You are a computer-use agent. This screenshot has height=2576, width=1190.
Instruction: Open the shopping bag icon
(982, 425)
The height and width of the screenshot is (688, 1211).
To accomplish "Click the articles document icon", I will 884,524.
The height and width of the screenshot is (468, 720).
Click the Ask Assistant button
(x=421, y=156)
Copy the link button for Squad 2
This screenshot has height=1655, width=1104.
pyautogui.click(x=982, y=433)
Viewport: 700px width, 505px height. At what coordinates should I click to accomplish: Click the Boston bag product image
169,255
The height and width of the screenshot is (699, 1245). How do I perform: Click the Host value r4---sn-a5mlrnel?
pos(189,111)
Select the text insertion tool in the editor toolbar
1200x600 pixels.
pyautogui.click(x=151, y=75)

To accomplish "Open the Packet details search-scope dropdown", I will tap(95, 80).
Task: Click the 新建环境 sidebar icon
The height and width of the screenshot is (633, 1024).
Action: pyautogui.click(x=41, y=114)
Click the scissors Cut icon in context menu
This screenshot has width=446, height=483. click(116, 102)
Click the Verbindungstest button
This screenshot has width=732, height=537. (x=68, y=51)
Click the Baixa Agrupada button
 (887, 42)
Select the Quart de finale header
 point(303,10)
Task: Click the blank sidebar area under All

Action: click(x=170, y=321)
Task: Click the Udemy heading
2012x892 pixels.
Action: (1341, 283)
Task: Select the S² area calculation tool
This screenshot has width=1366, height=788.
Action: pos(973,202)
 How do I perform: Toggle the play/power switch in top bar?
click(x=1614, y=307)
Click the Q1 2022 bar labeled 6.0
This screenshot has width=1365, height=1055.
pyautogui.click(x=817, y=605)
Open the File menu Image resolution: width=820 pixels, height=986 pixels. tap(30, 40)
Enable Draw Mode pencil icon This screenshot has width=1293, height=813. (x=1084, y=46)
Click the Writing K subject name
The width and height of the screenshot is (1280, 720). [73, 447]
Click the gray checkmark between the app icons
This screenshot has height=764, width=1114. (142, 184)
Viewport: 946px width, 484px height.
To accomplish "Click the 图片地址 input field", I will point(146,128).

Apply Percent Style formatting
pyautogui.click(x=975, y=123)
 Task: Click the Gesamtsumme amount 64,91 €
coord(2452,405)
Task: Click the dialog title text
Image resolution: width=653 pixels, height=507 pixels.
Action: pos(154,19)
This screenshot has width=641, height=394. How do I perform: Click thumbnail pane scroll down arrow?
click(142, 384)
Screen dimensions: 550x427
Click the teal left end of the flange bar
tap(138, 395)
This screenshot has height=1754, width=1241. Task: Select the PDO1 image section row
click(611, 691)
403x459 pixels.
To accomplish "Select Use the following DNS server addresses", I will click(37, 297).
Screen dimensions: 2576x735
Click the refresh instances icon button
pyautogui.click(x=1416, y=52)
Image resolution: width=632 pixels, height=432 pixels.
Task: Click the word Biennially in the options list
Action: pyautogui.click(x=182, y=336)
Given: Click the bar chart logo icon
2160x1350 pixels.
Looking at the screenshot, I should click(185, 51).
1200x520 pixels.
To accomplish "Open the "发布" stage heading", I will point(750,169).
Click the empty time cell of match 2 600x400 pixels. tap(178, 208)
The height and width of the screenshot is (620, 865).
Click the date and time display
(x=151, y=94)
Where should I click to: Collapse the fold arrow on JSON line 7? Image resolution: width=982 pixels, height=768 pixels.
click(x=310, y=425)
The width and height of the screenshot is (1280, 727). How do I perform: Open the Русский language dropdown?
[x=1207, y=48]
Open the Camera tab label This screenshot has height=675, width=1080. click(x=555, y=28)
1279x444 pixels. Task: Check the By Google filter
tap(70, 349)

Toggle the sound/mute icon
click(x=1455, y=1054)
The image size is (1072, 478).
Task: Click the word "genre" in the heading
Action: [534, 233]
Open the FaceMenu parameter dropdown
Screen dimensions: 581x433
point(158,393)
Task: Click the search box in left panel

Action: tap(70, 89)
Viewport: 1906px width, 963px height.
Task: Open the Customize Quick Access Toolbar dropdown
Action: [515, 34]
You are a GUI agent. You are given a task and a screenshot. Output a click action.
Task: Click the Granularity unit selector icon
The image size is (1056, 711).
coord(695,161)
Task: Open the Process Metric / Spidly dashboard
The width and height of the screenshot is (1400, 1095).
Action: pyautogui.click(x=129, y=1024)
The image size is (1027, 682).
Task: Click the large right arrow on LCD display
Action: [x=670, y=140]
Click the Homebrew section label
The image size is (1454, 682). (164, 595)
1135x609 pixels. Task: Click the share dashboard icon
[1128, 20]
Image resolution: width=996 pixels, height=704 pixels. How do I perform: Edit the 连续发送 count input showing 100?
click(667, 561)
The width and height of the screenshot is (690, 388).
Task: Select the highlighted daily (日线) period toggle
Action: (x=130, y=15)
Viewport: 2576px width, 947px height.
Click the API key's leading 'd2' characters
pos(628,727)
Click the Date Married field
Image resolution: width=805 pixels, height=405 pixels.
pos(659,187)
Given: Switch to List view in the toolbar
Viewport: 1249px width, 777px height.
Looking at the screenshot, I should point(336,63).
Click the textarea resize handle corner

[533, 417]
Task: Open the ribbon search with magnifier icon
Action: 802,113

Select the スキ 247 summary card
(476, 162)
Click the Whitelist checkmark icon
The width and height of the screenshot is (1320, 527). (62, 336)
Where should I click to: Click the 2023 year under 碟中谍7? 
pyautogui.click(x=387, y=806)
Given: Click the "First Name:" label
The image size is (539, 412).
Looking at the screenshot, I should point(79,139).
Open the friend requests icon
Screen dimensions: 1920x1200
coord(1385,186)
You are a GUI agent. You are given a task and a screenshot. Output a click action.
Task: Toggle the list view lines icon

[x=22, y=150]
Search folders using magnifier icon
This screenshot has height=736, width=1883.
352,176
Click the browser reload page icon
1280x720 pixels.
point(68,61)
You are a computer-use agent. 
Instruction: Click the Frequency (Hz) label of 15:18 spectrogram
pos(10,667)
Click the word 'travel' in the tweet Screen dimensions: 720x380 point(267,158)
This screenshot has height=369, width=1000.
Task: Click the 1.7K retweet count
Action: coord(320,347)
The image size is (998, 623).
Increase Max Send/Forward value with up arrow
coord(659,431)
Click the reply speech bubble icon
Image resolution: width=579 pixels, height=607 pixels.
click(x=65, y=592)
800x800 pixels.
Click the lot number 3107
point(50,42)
+===+
Lines with "field": find them in the data and copy each one.

▶ _YOUR SOLUTION_:
To accomplish "Click the 图片地址 input field", I will point(146,128).
Click the Date Married field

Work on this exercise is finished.